» **WORK TO COMPLETE**: The exercise calls for exact output of the lines between the one that contains "This screenshot has width=2557, height=1301." and the end of the data, with both ends kept and pictures left out.
━━━ STUDY MATERIAL
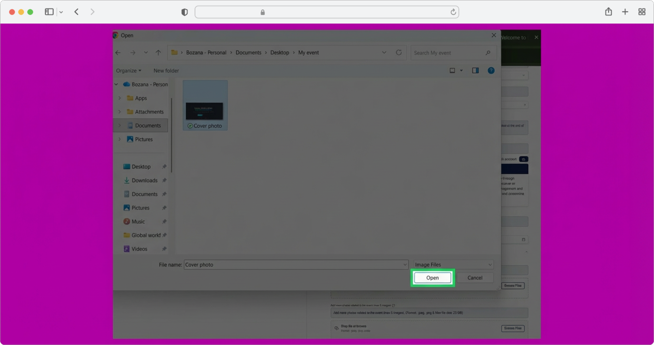Refresh the My event folder view
This screenshot has width=654, height=345.
[x=399, y=53]
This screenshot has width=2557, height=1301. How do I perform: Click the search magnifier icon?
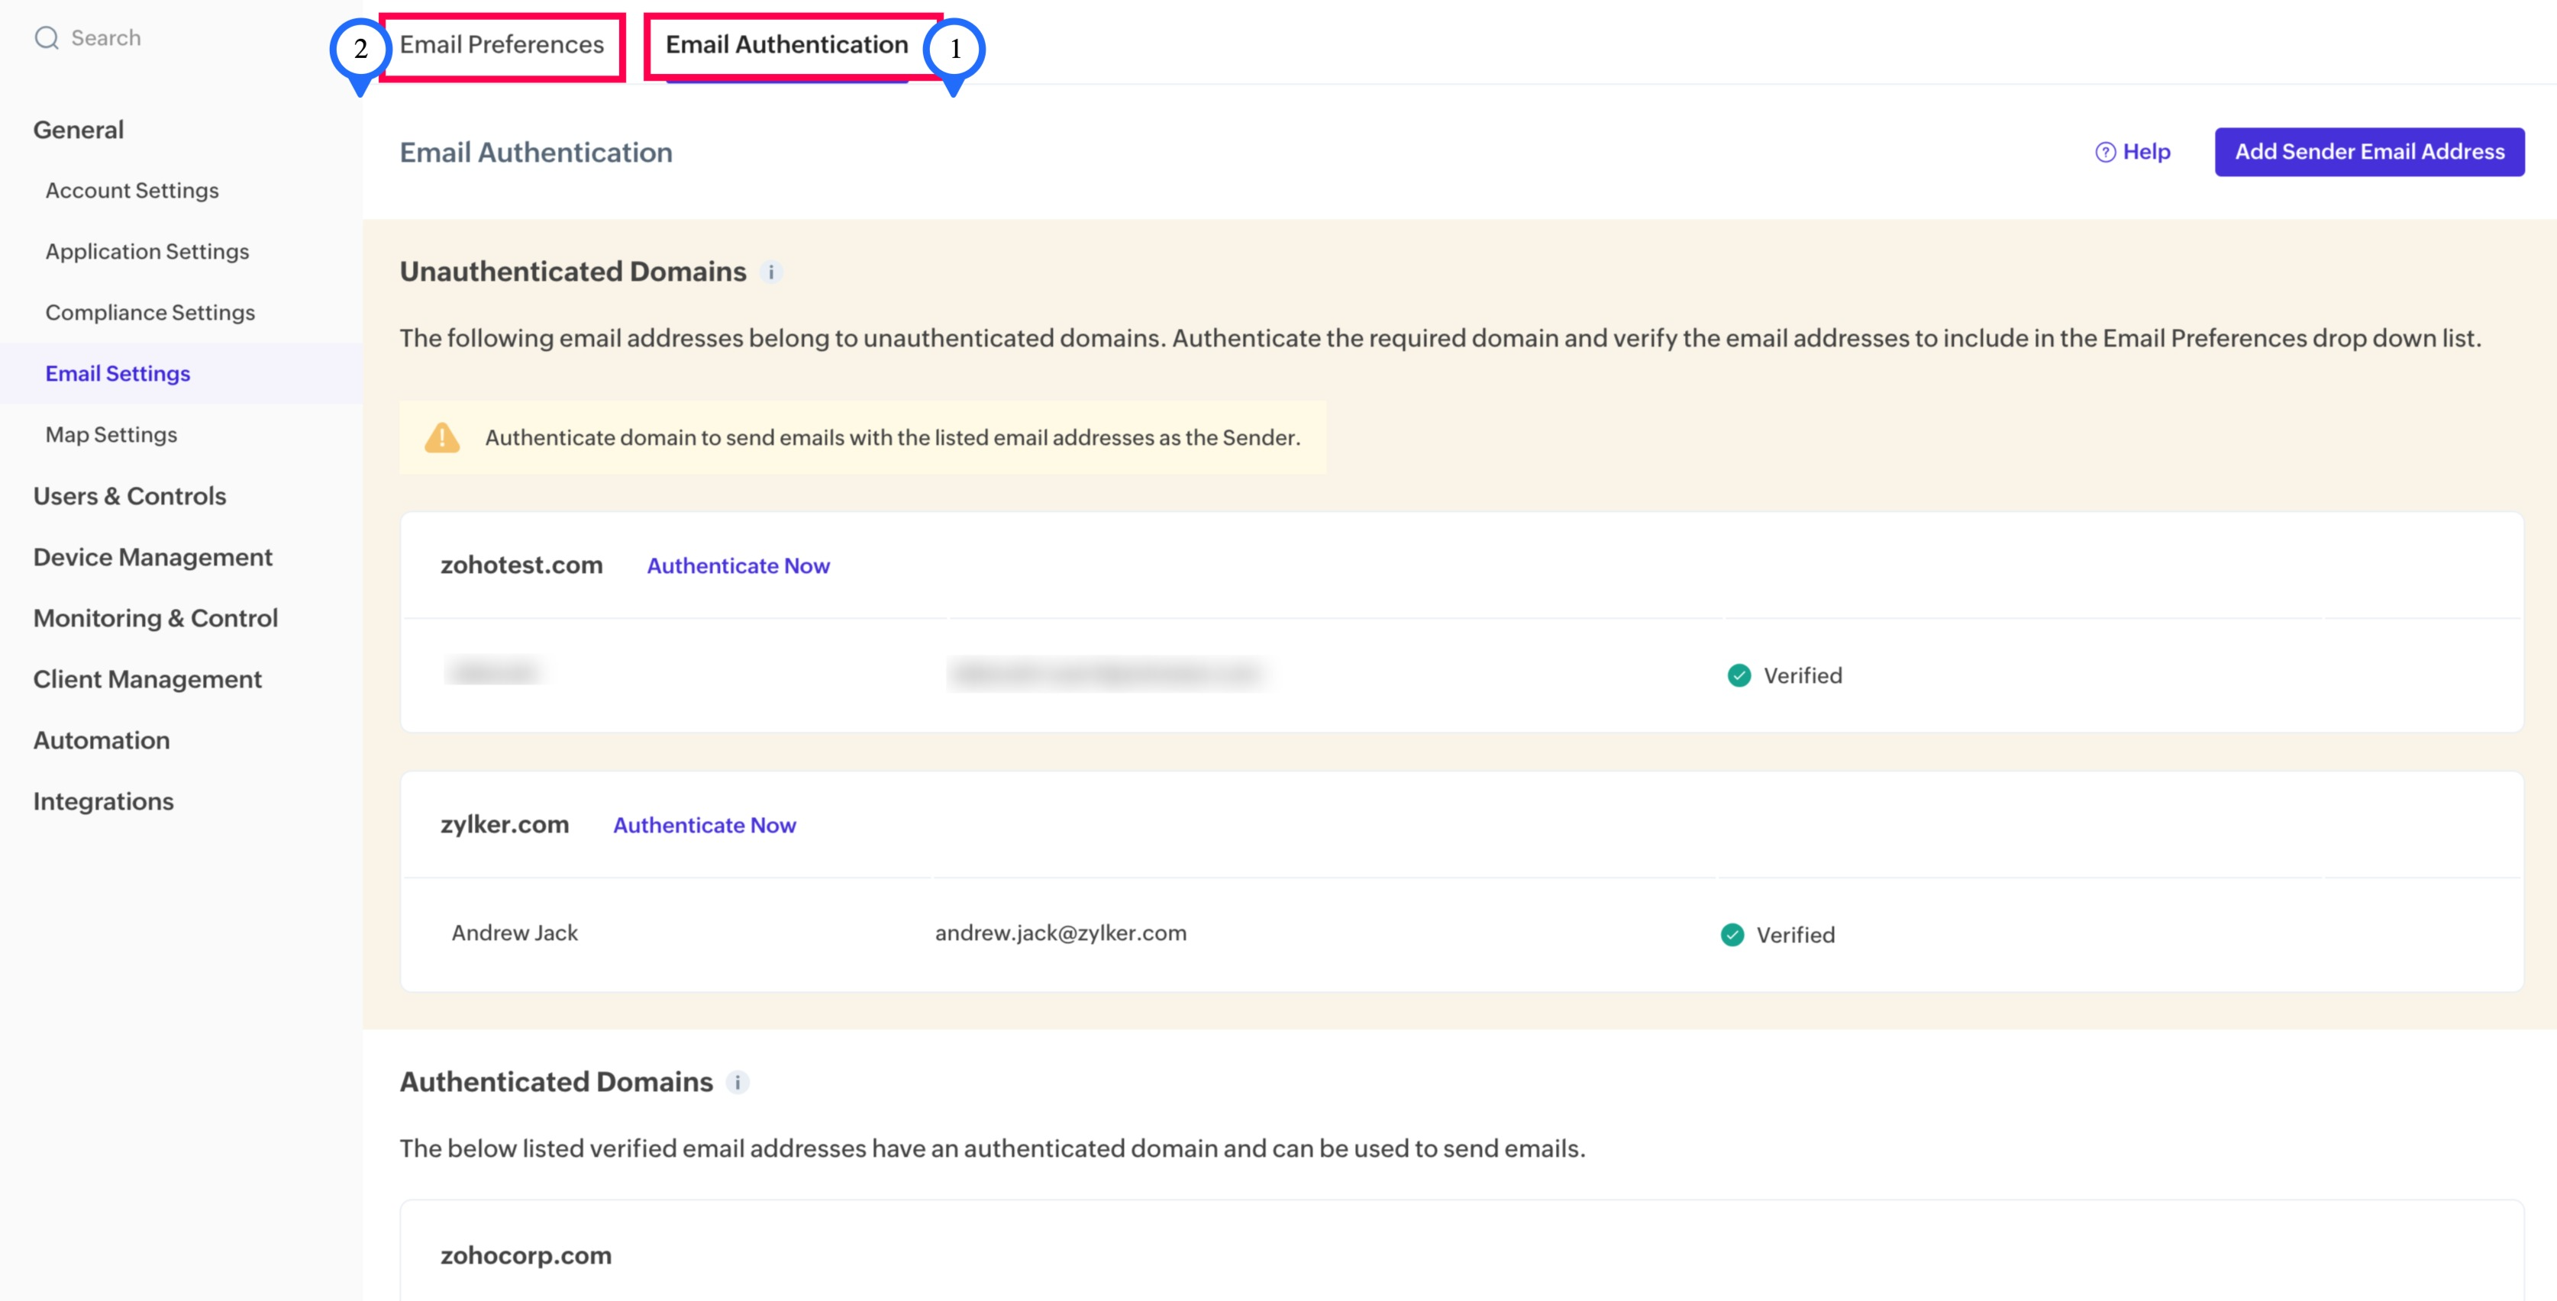point(46,38)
━━━━━━
» **SOLVED EXERCISE**:
This screenshot has width=2557, height=1301. How do I perform: Click the search magnifier icon?
point(46,38)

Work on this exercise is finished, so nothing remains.